Written request: Please pull out every line of the listing below that contains the word "should".

Input:
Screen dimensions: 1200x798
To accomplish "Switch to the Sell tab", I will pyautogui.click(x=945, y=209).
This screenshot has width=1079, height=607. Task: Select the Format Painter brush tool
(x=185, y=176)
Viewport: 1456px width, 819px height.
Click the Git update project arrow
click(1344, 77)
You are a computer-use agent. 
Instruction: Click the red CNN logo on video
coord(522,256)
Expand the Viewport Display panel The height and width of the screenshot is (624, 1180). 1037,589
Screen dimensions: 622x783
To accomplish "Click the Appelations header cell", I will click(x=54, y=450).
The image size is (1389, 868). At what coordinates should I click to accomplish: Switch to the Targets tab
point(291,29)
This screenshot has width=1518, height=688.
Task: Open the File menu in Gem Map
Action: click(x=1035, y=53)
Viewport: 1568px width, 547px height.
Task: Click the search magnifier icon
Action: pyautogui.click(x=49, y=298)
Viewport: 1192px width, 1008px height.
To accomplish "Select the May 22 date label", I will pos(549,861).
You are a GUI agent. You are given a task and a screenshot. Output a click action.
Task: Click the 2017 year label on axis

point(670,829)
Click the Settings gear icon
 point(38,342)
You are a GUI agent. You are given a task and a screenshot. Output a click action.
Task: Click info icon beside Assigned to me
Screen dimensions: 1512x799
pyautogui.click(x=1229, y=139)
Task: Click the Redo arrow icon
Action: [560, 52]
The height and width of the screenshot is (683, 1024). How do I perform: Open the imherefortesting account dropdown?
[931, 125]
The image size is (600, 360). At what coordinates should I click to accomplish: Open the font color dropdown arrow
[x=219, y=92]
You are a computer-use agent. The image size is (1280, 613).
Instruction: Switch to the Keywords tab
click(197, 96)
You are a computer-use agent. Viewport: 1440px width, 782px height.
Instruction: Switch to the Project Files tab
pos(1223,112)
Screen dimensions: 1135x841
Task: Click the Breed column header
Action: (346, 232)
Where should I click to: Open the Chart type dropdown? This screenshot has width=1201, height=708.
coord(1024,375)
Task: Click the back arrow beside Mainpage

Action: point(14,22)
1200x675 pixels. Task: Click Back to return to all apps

Answer to this exercise:
The image size is (1389, 868). At what coordinates should I click to accomplish: Switch to the Targets tab
The image size is (600, 360). At what coordinates should I click to accomplish: Open the font color dropdown arrow
Where should I click to: Open the Chart type dropdown? This screenshot has width=1201, height=708.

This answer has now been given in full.